5. to develop specific capacity building and training programmes in the areas of relevance to the objectives and conduct training programmes in campus, residential, or web-based, and through partnerships with the WHO Academy and other strategic partners.
World Health Organization Director Genera Dr. Tedros Adhanom Ghbereyesus, announced the establishment of WHO GCTM in India on the occasion of 5Th Ayurveda Day on November 13, 2020
The WHO GCTM would provide leadership on all global health matters related to traditional medicine as well as extend support to member countries in shaping various policies related to traditional medicine research, practices and public health.
WHY THE THOUGHT FOR A GLOBAL TRADITIONAL CENTRE?
The WHO said that around 80 per cent of the world’s population is estimated to use traditional medicine. About 170 of the 194 WHO Member States have reported the use of traditional medicine, and their governments have asked for WHO’s support in creating a body of reliable evidence and data on traditional medicine practices and products. The WHO felt that national health systems and strategies of today do not yet fully integrate the millions of traditional medicine workers, accredited courses, health facilities, and health expenditures.
Traditional medicine has been an integral part of health for centuries in communities around the world, and it is still a mainstay for some. The socio-cultural practise and biodiversity heritages of traditional medicine are invaluable resources to evolve inclusive diverse sustainable development. Traditional medicine is also part of the growing trillion-dollar global health, wellness, beauty, and pharmaceutical industries. Over 40 pharmaceutical formulations are based on natural products and landmark drugs, including aspirin originated from traditional medicine. The contribution of traditional medicine to national health systems is not yet fully realized, as millions of accredited traditional medicine workers, facilities, expenditures and products are not fully accounted for.

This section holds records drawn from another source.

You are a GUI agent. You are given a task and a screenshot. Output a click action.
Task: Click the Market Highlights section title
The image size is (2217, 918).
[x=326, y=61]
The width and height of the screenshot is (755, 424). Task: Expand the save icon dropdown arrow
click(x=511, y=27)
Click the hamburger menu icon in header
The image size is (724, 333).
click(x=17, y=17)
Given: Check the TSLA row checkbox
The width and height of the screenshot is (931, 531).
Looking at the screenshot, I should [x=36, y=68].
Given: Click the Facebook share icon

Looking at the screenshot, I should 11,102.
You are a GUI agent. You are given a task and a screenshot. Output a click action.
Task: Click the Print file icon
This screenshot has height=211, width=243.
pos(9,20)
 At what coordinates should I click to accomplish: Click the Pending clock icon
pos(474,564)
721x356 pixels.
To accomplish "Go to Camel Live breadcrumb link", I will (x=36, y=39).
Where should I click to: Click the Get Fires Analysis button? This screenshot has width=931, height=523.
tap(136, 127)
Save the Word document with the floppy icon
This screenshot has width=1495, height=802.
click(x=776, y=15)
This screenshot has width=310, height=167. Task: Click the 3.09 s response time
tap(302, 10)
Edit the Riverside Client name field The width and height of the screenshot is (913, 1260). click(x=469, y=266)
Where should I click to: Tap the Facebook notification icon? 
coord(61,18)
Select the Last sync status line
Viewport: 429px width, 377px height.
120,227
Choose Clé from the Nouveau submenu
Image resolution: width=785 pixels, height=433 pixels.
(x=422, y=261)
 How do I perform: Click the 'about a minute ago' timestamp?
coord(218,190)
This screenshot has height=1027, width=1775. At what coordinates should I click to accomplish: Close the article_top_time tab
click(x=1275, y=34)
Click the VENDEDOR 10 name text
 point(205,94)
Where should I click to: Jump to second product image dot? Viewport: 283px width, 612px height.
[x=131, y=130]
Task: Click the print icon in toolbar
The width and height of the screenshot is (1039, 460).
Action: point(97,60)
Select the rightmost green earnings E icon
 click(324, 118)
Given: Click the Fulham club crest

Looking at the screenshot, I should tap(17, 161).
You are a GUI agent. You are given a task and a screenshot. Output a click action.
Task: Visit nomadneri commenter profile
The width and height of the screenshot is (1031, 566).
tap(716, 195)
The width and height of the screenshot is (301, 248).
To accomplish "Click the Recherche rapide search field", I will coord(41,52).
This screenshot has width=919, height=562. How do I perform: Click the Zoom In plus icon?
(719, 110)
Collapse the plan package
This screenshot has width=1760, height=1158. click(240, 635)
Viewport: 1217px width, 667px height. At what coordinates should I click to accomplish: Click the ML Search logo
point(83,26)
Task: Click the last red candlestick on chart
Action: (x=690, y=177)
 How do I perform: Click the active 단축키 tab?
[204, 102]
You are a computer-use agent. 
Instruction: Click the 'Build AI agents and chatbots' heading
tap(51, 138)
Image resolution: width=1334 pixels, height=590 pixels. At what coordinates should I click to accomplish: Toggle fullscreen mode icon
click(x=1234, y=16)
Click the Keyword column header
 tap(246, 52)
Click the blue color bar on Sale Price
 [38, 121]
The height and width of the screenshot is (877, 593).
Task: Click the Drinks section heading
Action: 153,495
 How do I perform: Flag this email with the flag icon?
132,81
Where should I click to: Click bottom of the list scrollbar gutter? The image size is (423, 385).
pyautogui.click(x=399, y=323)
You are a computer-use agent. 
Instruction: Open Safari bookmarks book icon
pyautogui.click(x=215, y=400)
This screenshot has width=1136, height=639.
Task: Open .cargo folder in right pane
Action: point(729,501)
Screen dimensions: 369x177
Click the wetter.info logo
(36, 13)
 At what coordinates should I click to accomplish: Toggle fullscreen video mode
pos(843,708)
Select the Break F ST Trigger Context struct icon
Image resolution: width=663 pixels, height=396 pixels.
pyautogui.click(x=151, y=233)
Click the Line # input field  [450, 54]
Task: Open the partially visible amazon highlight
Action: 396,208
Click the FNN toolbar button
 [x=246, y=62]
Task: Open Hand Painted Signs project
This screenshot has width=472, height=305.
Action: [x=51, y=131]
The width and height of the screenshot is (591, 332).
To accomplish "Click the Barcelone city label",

India has committed an estimated US$ 250 million to support the Centre’s establishment, infrastructure and operations. This includes 35 acres of land in Jamnagar, Gujarat, India, for a new building and premise in 2024.
MODI AND TEDROS
On the occasion of laying the foundation stone, Modi said; “The WHO Global Centre for Traditional Medicine is recognition of India’s contribution and potential in this field. India’s traditional medicine system is not limited only to treatment. It is a holistic science of life. India takes this partnership as a huge responsibility for serving the entire humanity.”
“I am happy that by giving the slogan ‘One planet our health’ WHO has promoted the Indian vision of ‘One Earth, One Health’. It is a matter of immense pride for India that 2023 has been chosen as the International Year of Millets by the United Nation,” he said./
Dr. Tedros Adhanom Ghebreyesus said, “Traditional medicines products are abound globally and the centre will go a long way in bringing the promise of the traditional medicine to fruition. The New Centre will focus on data, innovation and sustainability and will optimize the use of traditional medicine. He noted that the WHO global center for traditional medicine is a truly global project. Through this center India will be able to take its knowledge of traditional medicine to the world and similarly world will come to India. He thanked Prime Minister Narendra Modi for his support in establishing this center in India.